Black was a retired sociology and anthropology professor with City Colleges of Chicago, a former Chicago Public Schools high school history teacher and a pioneer in the independent Black political movement, according to the Sun-Times. He also coined the phrase “plantation politics.”

Black was called the “senior statesman of Chicago’s South Side,” according to the Chicago Tribune. He wrote multiple books and was present at numerous pivotal events in American and world history, the newspaper reported.

“I consider Dec. 7, 1918, a famous day in history,” Black said, referring to his birthday.

Black fought at Normandy and at the Battle of the Bulge during World War II and helped liberate the Buchenwald concentration camp, the Tribune reported. He led voter registration initiatives, worked with organized labor and stood on picket lines with teachers. The civil rights activist also supported Black student leaders in Chicago and the building of the Obama Presidential Center on Chicago’s South Side.

“Today, the city of Chicago and the world lost an icon with the passing of Timuel Black,” former President Barack Obama said in a statement. “Tim spent decades chronicling and lifting up Black Chicago history. But he also made plenty of history himself.”

Black marched with Martin Luther King Jr. in Chicago during the 1960s and helped get Harold Washington elected as the city’s first Black mayor in 1983, WBBM reported.

He worked with King in 1960 to help protest housing issues for poor residents in Chicago’s West Side, WLS reported. Three years later, Black helped organize the Chicago contingent that would attend the historic March on Washington, the television station reported.

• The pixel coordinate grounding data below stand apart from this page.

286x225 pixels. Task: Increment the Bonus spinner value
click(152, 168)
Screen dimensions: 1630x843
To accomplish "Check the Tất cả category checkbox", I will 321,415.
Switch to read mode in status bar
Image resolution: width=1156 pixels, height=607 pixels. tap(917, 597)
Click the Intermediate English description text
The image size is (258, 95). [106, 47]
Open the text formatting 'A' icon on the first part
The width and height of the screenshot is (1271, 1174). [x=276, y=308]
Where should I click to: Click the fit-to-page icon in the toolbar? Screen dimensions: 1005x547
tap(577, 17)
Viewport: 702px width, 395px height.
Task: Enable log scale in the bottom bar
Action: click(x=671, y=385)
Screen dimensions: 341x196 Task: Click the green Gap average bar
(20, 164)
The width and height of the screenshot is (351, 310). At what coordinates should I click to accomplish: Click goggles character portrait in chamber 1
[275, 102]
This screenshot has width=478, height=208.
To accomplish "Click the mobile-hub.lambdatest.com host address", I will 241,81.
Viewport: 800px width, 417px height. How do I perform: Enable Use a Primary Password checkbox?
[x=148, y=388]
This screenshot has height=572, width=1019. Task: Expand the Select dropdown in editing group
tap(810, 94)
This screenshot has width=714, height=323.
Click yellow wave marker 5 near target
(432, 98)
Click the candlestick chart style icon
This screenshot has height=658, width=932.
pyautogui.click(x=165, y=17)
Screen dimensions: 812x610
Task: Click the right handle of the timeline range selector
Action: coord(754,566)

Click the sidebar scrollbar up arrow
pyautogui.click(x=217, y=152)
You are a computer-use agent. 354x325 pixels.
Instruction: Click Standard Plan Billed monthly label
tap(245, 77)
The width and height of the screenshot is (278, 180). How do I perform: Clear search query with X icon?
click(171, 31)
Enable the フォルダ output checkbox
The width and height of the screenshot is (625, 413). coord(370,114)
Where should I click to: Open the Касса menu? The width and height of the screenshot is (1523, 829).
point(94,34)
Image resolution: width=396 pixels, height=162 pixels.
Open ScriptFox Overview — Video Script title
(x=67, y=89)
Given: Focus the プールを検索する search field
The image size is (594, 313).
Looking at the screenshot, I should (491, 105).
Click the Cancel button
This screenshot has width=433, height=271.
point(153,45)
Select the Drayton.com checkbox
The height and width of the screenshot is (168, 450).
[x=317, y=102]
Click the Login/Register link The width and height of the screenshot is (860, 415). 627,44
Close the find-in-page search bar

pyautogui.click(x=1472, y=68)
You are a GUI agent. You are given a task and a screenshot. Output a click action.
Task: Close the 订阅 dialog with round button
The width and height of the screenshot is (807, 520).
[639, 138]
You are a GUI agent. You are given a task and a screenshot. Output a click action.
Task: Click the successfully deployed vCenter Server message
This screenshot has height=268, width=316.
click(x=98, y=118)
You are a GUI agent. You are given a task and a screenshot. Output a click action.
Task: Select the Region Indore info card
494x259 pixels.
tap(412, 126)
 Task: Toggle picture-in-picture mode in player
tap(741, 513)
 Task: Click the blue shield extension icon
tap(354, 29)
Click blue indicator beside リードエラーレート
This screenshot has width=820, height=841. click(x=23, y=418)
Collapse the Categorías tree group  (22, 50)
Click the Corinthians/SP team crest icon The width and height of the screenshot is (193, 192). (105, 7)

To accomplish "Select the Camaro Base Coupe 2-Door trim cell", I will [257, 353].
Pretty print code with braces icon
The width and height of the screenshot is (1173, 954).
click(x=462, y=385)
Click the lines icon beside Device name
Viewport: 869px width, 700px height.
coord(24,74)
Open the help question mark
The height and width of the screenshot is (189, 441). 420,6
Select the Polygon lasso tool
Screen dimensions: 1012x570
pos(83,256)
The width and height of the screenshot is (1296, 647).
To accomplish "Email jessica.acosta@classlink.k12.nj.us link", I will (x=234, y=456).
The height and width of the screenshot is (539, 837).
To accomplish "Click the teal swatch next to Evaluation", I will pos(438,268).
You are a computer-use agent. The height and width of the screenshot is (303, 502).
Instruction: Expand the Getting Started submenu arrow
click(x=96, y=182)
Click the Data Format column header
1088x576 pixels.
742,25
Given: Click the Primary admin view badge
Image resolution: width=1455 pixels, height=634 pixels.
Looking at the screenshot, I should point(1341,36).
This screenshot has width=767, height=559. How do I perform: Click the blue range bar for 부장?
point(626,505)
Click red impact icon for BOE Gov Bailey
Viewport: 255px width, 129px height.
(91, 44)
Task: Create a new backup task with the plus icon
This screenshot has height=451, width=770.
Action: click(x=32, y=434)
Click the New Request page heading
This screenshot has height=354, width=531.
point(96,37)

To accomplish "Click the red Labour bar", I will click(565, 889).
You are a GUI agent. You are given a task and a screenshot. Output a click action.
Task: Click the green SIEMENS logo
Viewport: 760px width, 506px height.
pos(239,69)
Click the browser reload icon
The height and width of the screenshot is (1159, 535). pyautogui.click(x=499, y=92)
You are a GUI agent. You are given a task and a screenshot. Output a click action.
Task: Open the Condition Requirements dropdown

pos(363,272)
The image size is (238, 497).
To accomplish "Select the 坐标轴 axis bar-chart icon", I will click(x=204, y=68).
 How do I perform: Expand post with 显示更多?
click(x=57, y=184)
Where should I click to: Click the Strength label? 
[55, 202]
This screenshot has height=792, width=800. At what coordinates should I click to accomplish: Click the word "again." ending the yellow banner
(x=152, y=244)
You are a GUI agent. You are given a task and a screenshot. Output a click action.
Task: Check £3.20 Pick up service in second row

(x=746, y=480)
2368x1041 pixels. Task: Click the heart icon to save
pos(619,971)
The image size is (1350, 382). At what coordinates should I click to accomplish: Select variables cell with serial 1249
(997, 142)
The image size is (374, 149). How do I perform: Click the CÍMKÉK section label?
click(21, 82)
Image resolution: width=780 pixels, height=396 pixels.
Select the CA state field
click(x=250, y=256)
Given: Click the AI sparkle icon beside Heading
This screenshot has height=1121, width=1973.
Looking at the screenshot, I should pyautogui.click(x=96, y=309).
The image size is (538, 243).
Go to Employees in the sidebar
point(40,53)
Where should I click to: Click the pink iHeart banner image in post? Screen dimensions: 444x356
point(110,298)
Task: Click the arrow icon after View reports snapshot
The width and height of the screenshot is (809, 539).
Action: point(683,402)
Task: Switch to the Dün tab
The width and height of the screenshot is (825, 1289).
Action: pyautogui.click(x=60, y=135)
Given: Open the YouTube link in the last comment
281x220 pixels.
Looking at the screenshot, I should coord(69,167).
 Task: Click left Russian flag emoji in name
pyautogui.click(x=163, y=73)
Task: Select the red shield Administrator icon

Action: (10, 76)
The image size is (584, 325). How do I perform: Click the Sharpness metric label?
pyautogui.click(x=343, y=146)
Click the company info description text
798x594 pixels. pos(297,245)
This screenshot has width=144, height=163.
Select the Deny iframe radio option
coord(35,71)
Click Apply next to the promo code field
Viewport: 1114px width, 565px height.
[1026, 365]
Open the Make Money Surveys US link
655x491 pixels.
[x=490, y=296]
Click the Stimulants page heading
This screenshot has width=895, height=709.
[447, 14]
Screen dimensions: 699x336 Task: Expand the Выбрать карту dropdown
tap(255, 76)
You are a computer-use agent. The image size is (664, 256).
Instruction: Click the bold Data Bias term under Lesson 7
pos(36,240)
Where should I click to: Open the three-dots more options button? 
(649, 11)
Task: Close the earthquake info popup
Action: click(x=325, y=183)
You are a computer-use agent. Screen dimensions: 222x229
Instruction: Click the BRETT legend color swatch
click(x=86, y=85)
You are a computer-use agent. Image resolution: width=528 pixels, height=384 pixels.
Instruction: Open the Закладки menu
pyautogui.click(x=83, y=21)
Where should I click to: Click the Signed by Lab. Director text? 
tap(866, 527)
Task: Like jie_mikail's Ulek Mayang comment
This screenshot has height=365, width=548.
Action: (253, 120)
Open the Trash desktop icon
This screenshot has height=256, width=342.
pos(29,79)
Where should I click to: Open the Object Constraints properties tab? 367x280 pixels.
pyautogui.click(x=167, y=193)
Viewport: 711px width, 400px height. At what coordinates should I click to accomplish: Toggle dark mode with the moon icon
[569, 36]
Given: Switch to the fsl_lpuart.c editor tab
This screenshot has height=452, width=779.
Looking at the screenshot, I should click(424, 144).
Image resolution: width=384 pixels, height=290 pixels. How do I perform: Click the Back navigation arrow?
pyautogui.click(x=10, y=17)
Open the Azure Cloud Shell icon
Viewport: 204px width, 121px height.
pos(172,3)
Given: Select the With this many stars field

The youngest of three children, Timuel Dixon Black came to Chicago with his family from Birmingham, Alabama, where he was born. He attended an integrated Burke Elementary School before graduating in 1935 from all-Black DuSable High, the Sun-Times reported. His classmates included Johnson Publishing Co. founder John H. Johnson, singer Nat King Cole, and Archibald Carey Jr., who was the first African American delegate to the United Nations, according to the newspaper.

“Tim embraced us as his younger brothers and sisters,” longtime civil rights leader Rev. Jesse Jackson said in a statement on Wednesday. “We all have a profound admiration for Tim Black. He is an icon of rare vintage.”